How many lines in the records below hold the word "computer"? Answer with the number alone.
■ ■ ■ ■
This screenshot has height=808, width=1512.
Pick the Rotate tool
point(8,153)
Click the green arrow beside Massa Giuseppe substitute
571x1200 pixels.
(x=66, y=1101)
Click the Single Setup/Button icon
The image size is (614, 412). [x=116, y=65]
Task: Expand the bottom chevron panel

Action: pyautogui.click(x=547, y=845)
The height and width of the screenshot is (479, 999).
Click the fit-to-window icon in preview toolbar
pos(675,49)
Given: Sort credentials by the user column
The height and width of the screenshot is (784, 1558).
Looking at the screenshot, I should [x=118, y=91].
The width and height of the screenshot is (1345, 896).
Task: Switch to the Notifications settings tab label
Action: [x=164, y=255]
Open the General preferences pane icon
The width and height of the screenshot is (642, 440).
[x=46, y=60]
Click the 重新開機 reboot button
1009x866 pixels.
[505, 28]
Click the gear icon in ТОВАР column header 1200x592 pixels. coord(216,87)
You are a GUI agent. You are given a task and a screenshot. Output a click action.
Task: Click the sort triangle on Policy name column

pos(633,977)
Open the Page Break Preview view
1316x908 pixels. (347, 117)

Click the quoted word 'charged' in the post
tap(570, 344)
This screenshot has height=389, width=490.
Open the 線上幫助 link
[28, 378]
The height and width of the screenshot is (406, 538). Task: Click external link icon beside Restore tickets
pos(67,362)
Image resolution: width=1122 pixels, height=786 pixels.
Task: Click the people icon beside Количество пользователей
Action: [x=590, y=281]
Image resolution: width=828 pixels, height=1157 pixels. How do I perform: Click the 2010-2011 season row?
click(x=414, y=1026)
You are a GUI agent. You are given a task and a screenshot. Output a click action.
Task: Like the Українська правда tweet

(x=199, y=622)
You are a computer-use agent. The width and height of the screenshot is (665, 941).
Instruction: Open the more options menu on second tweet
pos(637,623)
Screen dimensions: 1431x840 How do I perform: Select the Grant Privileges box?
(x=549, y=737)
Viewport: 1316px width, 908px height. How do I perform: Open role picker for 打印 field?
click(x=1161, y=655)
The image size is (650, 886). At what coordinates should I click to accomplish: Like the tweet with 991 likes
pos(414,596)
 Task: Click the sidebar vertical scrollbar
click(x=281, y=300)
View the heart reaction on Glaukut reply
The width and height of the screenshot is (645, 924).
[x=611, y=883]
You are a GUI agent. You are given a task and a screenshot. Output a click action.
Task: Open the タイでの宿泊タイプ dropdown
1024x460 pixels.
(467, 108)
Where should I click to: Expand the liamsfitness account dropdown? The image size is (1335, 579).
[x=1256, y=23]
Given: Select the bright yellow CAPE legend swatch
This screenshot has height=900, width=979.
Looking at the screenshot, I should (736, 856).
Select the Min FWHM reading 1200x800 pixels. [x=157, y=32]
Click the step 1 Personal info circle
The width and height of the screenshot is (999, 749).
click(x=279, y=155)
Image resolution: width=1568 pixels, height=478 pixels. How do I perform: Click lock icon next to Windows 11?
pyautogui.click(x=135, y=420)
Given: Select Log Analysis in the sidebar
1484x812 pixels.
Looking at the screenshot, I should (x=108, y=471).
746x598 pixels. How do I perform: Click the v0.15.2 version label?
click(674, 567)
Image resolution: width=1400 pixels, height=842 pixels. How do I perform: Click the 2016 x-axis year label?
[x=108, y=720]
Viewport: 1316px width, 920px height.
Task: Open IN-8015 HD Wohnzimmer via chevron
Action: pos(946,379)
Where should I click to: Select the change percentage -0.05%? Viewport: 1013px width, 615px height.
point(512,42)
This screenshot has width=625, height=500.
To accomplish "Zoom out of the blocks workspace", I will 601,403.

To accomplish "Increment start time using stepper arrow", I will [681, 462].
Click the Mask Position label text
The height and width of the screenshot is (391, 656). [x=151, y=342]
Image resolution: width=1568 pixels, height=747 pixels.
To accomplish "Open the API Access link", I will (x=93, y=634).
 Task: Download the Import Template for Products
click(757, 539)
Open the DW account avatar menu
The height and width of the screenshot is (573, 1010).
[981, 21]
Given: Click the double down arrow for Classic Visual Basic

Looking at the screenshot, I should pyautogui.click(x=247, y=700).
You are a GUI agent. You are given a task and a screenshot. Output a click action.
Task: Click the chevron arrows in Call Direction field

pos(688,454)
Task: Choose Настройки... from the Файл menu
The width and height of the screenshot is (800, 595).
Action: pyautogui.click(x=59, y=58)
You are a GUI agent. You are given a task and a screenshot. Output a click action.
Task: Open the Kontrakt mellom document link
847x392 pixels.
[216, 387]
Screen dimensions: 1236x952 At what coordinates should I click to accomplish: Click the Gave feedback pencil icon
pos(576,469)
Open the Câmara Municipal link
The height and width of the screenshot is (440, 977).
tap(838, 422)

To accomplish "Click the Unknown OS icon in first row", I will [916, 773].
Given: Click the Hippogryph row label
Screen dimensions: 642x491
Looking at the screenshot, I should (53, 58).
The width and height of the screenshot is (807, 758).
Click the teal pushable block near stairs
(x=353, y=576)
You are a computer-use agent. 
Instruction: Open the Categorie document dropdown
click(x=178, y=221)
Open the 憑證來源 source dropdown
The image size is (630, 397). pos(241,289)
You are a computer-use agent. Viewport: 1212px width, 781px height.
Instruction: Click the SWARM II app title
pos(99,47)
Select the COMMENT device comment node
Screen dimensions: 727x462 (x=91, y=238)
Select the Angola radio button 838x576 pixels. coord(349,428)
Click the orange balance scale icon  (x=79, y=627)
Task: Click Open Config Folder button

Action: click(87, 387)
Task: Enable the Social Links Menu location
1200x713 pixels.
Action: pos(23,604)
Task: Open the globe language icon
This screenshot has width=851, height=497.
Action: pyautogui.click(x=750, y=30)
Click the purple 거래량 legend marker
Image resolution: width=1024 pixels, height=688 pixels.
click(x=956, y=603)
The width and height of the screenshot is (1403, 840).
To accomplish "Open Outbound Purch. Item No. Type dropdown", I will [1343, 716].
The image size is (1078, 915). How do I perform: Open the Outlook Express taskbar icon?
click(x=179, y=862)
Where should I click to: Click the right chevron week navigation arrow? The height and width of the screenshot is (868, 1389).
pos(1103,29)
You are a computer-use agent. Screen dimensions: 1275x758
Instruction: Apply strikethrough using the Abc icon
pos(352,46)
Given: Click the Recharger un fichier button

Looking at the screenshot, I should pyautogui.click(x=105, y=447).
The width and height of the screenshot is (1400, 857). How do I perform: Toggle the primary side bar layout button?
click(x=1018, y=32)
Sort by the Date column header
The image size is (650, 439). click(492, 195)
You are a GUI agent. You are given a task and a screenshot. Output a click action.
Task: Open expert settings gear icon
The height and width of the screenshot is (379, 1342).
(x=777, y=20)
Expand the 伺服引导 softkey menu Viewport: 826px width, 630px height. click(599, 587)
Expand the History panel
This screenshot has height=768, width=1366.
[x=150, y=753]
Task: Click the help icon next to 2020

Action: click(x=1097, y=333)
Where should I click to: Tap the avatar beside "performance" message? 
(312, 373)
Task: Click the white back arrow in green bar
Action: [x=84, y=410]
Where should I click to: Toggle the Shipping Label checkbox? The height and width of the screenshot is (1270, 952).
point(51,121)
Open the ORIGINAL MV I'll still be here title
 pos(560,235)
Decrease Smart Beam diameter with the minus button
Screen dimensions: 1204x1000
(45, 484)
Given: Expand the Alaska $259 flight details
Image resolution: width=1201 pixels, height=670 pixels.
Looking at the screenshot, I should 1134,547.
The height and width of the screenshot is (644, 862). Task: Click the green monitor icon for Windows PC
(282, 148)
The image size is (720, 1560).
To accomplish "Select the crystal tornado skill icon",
■ ■ ■ ■
Written response: 4